Terminal multiplexer

screen is a terminal multiplexer. It allows to manage multiple terminal sessions within the same console. In a way, it does the same thing as GUI terminal emulators with their built-in tab system and layout management. tmux another terminal multiplexer and can be used in similar fashion as screen.

Terminal multiplexer also provide persisten terminal sessions. This means that you can keep your terminal session running on the server even if you disconnect from the server and shutdown your computer. Once you reconnect to the server you can attach/connect to the previously started screen terminal session. This is not only recommended way of working from the command line but is sometimes only way to run long running analysis jobs.

Command examples:

Start new screen session:

screen

Attach (onnect to) the existing screen session (if only one session exists):

screen -r

List existing (running) sessions:

screen -ls

Attach (onnect to) the specific screen session (if more than one session exist):

screen -x 12345

Remote desktop connection

If you want to use full featured desktop environment instead of simple terminal session you can make Remote Desktop Connection to the server. However, at the moment tuma.uef.fi is the only server provided by Bioinformatics Center that provides graphical desktop environment. In order to make remote desktop connection to tuma.uef.fi server you have to be in the UEF intranet. So remote desktop connections have to be made from within WVD instance.

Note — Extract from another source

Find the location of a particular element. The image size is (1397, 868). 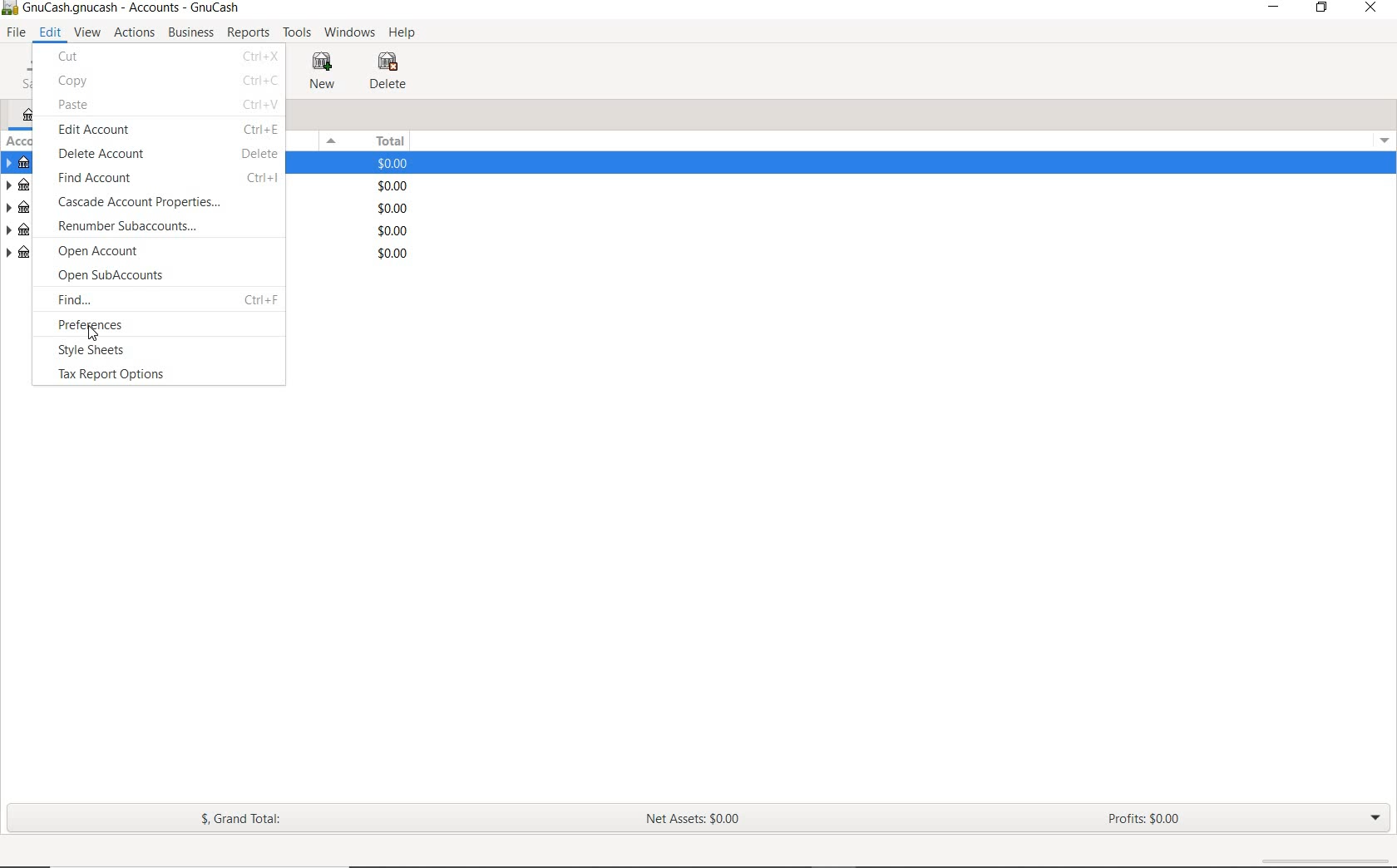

Please note that Remote Desktop Connection and Remote Desktop software are two completely different software! Remote Desktop Connection software is bundled together with every Windows 10 installation. However, Remote Dekstop software appears to your computer not until you install WVD.

Remote Desktop Connection to tuma.uef.fi:
Remote Desktop Connection

Remote Desktop to WVD service:
Remote Desktop

Conda and Mamba

Conda is an open-source package management system and environment management system that runs on Windows, macOS, and Linux. Conda quickly installs, runs, and updates packages and their dependencies. Conda easily creates, saves, loads, and switches between environments on your local computer. To start working with conda environments you have to first install conda by youself because it is not pre-installed on any of the servers provided by Bioinformatics Center. Miniconda is a good option to start with. It provides a minimal set of conda tools upon which you can start building your analysis environments.

Conda is not very fast at resolving package dependencies and it might take a while when you install new software into the current environment. This problem is solved by installing Mamba which is a reimplementation of the Conda package manager. Mamba works exactly the same way as Conda but does it's job much faster!

Command examples:

Install miniconda on linux (64-bit):

wget https://repo.anaconda.com/miniconda/Miniconda3-latest-Linux-x86_64.sh
bash Miniconda3-latest-Linux-x86_64.sh

Install miniconda on Windows (64-bit):

wget https://repo.anaconda.com/miniconda/Miniconda3-latest-Windows-x86_64.exe
bash Miniconda3-latest-Windows-x86_64.sh

Set up installation channels:

conda config --add channels defaults
conda config --add channels bioconda
conda config --add channels conda-forge

Create a new conda environment with name "MyEnv":

conda create -n MyEnv

Activate the environment:

conda activate MyEnv

Install bwa into the current environment:

conda install bwa

Install bwa into the current environment from conda-forge channel:

conda install -c conda-forge bwa

Deactivate the environment:

conda deactivate

Install mamba into the current environment:

conda install -c conda-forge mamba

Containers

Containers are a solution to the problem of how to get software to run reliably and reproducibly when moved from one computing environment to another. This could be e.g. from your personal laptop to a server environment. Problems arise when the software environments are not identical (e.g Windows vs Linux or Debian vs CentOS) and not all the the same software versions are always available (e.g. python 2.7 vs python 3). Also installing numerous software into new environments might be challenging. Also network topologies might be different, or the security policies and storage might be different but the software has to run on it.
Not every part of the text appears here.